Reply
New Contributor
Posts: 7
Registered: ‎08-26-2015

Intel MKL + Spark on CDH 5.9

Hello all

 

I'm trying to use Intel MKL to speedup computation on Spark.  I'm using CDH 5.9 on 3 nodes cluster. I have setup Intel MKL on all nodes, added /opt/intel/mkl/lib/intel64/ to /etc/ld.so.conf & performed ldconfig, but when I use the spark-shell, I still get standard errors:

 

17/01/02 19:59:09 WARN netlib.BLAS: Failed to load implementation from: com.github.fommil.netlib.NativeSystemBLAS
17/01/02 19:59:09 WARN netlib.BLAS: Failed to load implementation from: com.github.fommil.netlib.NativeRefBLAS

 

I've used update-alternatives to point to Intel's implementation of BLAS & LAPACK:

 

0 lrwxrwxrwx 1 root root 28 Mar 27 2015 /usr/lib/libblas.so -> /etc/alternatives/libblas.so*
0 lrwxrwxrwx 1 root root 30 Mar 27 2015 /usr/lib/libblas.so.3 -> /etc/alternatives/libblas.so.3*
0 lrwxrwxrwx 1 root root 30 Jan 2 08:11 /usr/lib/liblapack.so -> /etc/alternatives/liblapack.so*
0 lrwxrwxrwx 1 root root 32 Jul 8 2015 /usr/lib/liblapack.so.3 -> /etc/alternatives/liblapack.so.3*

 

0 lrwxrwxrwx 1 root root 43 Jan 2 08:11 /etc/alternatives/libblas.so -> /opt/intel/mkl/lib/intel64_lin/libmkl_rt.so*
0 lrwxrwxrwx 1 root root 43 Jan 2 08:11 /etc/alternatives/libblas.so.3 -> /opt/intel/mkl/lib/intel64_lin/libmkl_rt.so*
0 lrwxrwxrwx 1 root root 43 Jan 2 08:11 /etc/alternatives/liblapack.so -> /opt/intel/mkl/lib/intel64_lin/libmkl_rt.so*
0 lrwxrwxrwx 1 root root 43 Jan 2 08:11 /etc/alternatives/liblapack.so.3 -> /opt/intel/mkl/lib/intel64_lin/libmkl_rt.so

 

Does anybody has an experience of setting Intel MKL for Spark on CDH? Can you share your experience?

 

Thank you

 

Cloudera Employee
Posts: 481
Registered: ‎08-11-2014

Re: Intel MKL + Spark on CDH 5.9

Yes, for now, you'd have to enable MKL manually. However there's significantly more to it than the steps you mention below. See https://github.com/fommil/netlib-java for a good writeup.

 

In practice, most of the other steps would be taken care of if you install the GPLEXTRAS parcel. This enables native acceleration using OpenBLAS (among other things) and sets up library paths, etc. If you set that up, then the steps below might be all that's left to get MKL working.

 

You may find just the OpenBLAS acceleration is enough and it isn't worth manually modifying the installation, which isn't supported.

 

 

Later, we just might have a better solution for getting MKL installed too.

New Contributor
Posts: 7
Registered: ‎08-26-2015

Re: Intel MKL + Spark on CDH 5.9

Thank you - installation of GPLEXTRAS alone didn't help, so will need to spend more time on debugging this.
Contributor
Posts: 69
Registered: ‎01-24-2017

Re: Intel MKL + Spark on CDH 5.9

I recently had to recompile Spark to enable MKL acceleration. For some reason, it took many hours. However, that version of Spark was installed outside of Hadoop on a general purpose Slurm cluster.

 

I wonder if it is necessary to recompile the version of Spark that comes with Cloudera to enable MKL acceleration.

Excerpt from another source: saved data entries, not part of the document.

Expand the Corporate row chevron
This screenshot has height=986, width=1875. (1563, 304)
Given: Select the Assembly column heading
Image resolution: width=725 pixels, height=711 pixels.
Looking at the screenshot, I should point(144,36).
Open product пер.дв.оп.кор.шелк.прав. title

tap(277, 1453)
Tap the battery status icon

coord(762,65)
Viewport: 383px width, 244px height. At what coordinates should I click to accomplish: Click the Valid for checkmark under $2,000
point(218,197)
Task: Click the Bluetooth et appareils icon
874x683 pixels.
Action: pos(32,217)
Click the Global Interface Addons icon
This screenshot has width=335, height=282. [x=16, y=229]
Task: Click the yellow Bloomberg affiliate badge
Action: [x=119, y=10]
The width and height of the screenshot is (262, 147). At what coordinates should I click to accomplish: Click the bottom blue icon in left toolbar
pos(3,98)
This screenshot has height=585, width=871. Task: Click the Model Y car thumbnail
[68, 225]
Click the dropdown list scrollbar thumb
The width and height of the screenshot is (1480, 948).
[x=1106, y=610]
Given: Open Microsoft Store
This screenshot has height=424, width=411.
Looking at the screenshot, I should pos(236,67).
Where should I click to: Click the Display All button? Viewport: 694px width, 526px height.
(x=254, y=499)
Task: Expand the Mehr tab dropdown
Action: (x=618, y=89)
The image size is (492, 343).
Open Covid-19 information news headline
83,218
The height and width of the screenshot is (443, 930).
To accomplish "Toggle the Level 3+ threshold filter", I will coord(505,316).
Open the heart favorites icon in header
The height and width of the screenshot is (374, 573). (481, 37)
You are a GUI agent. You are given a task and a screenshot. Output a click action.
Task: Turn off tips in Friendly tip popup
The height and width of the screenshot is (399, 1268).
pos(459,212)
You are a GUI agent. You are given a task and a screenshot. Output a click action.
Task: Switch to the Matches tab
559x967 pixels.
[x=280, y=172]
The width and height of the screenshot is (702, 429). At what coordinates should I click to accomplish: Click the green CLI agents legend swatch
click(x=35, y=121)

Also: is it easy to put under Cloudera new version of software, like Spark, that did not come from Cloudera or other Hadoop components?

Cloudera Employee
Posts: 481
Registered: ‎08-11-2014

Re: Intel MKL + Spark on CDH 5.9

You recompiled to build with -Pnetlib-lgpl ? You don't need to do that with CDH. If you install the GPLEXTRAS parcel you'll get this extra support added to Spark jobs. This enables acceleration via OpenBLAS, but if you have MKL on your machines and library path it would automatically use it.

 

You would never want to modify the CDH installation, no. Certainly not if you want support.

You can try whatever you like on your cluster if you're the one maintaining it, but I wouldn't recommend it.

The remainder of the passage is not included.